Work required ▸ Where the line containing "The width and height of the screenshot is (747, 484)." appears in the entries below, start there and print only that line and every line after it, exactly, through the end, excluding pictures.

Material for this exercise ▸
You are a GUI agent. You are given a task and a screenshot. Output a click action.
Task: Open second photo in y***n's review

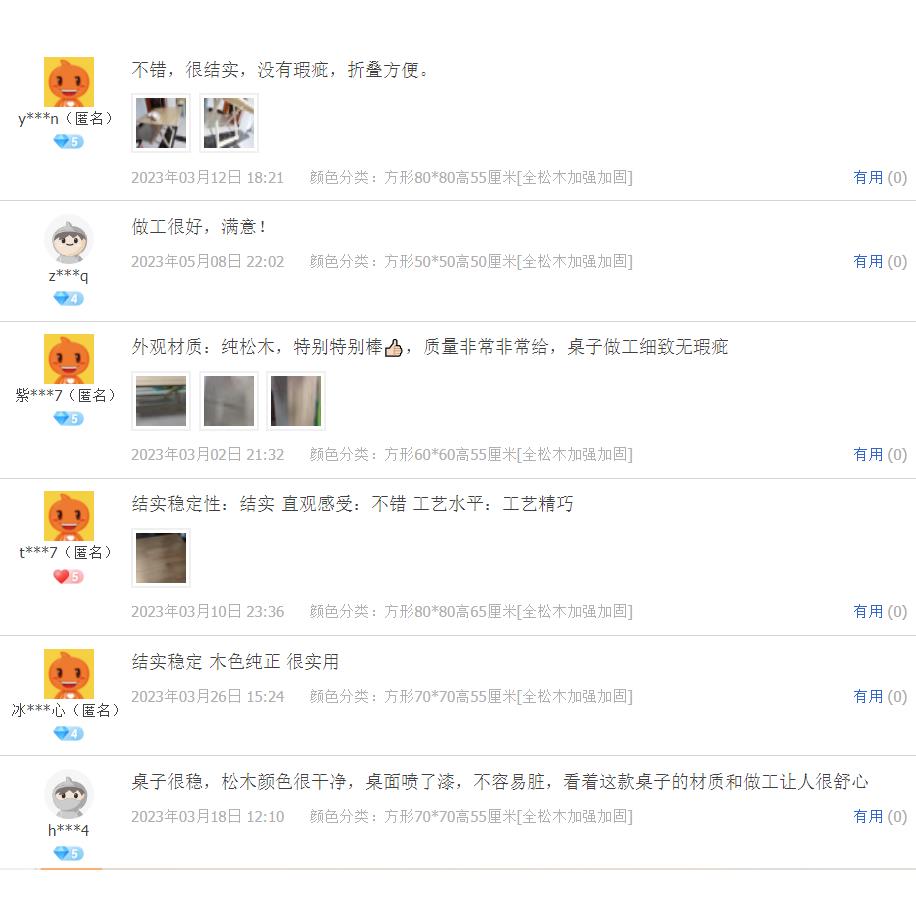pos(229,123)
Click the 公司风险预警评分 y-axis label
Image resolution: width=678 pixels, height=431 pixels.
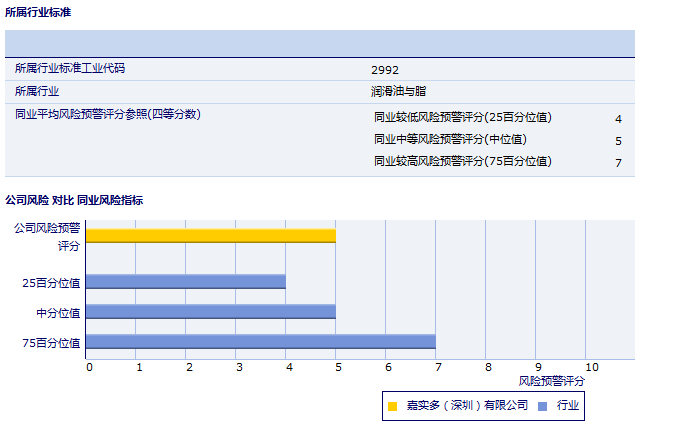click(x=47, y=236)
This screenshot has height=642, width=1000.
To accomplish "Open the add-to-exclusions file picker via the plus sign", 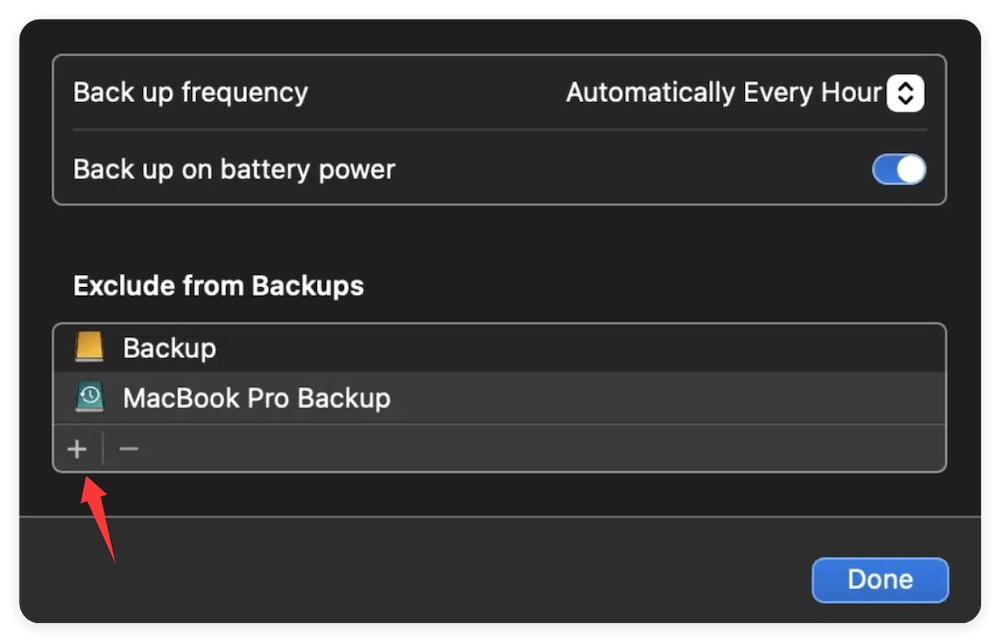I will (x=77, y=448).
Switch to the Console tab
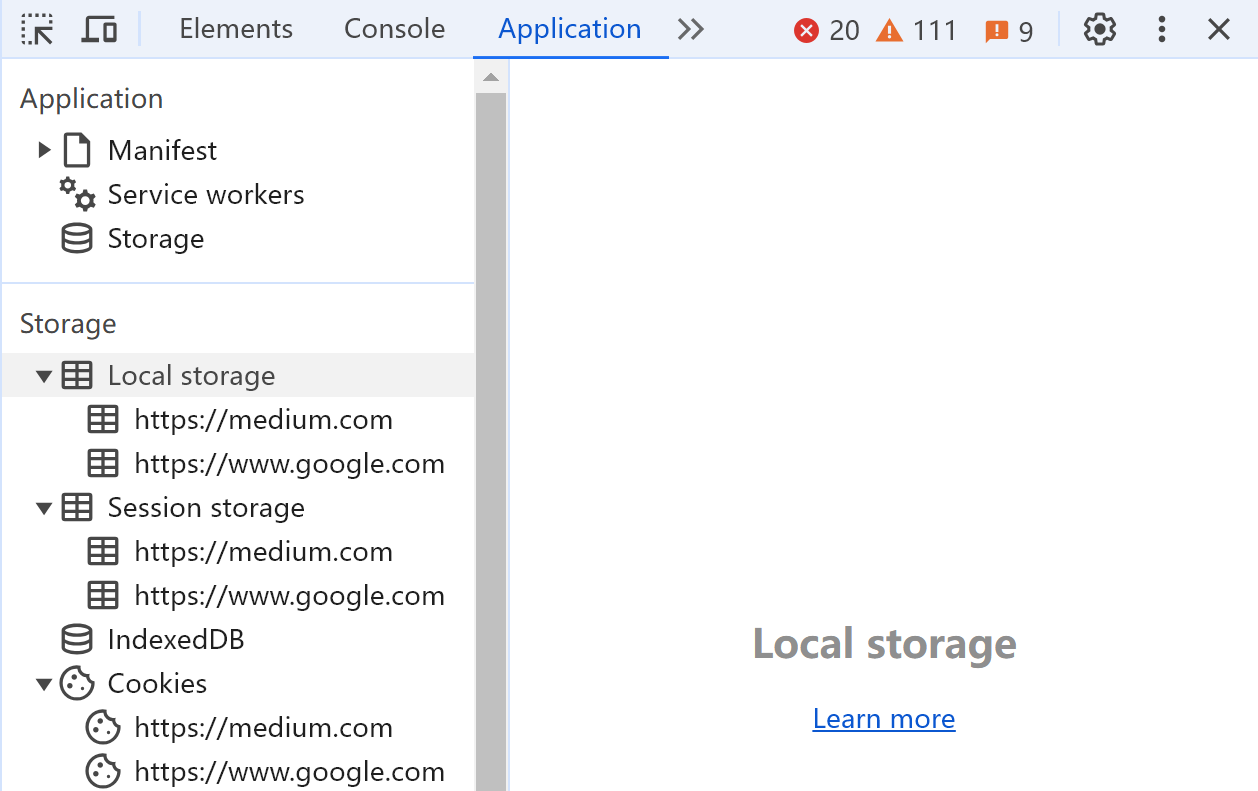The width and height of the screenshot is (1258, 791). click(x=394, y=30)
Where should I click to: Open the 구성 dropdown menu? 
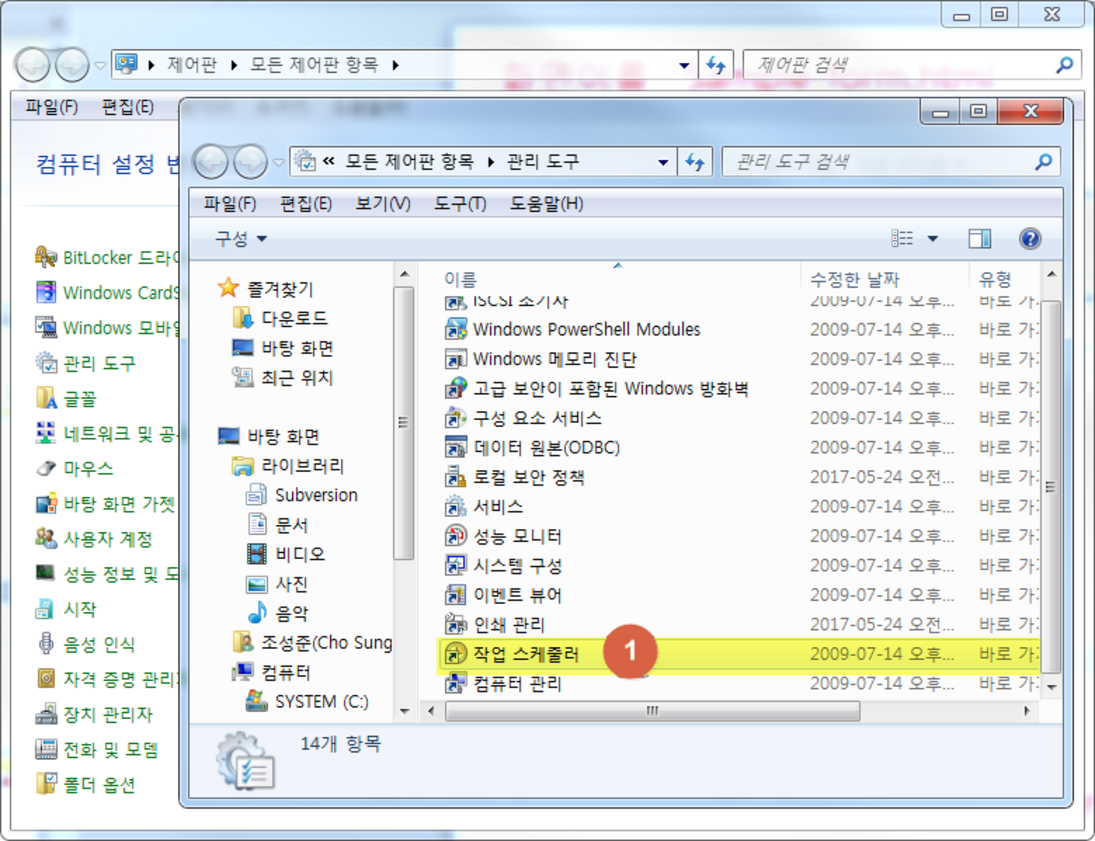pos(241,239)
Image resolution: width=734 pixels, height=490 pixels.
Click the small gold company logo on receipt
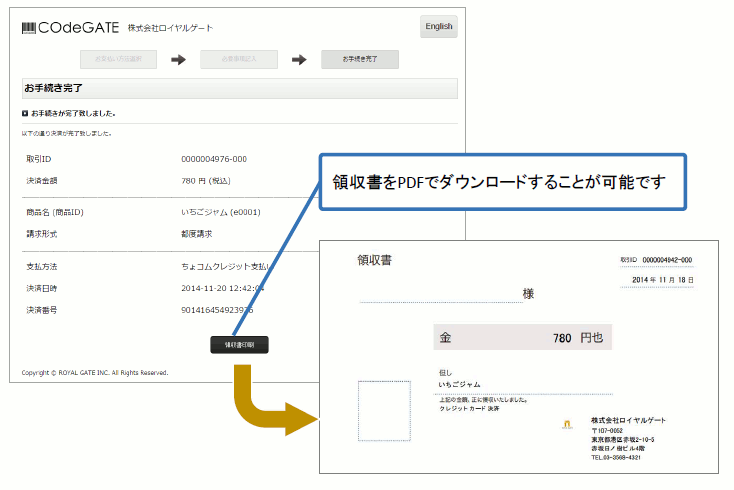point(567,424)
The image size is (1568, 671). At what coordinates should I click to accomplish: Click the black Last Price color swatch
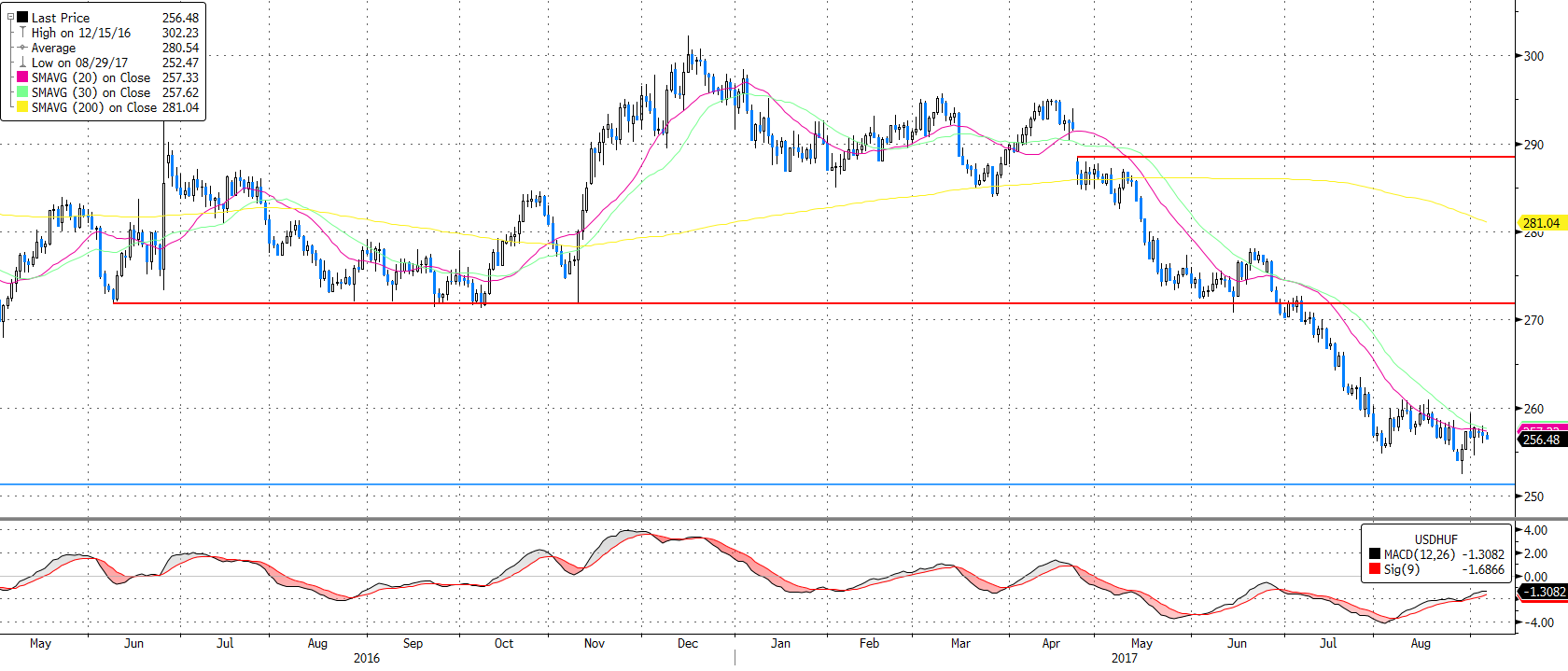click(x=22, y=17)
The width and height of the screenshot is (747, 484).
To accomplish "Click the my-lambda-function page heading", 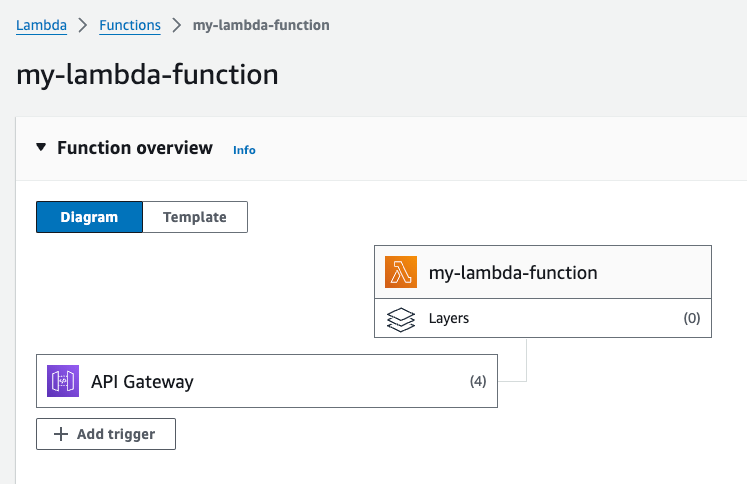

Written response ▸
The width and height of the screenshot is (747, 484).
To accomplish "Click the my-lambda-function page heading", 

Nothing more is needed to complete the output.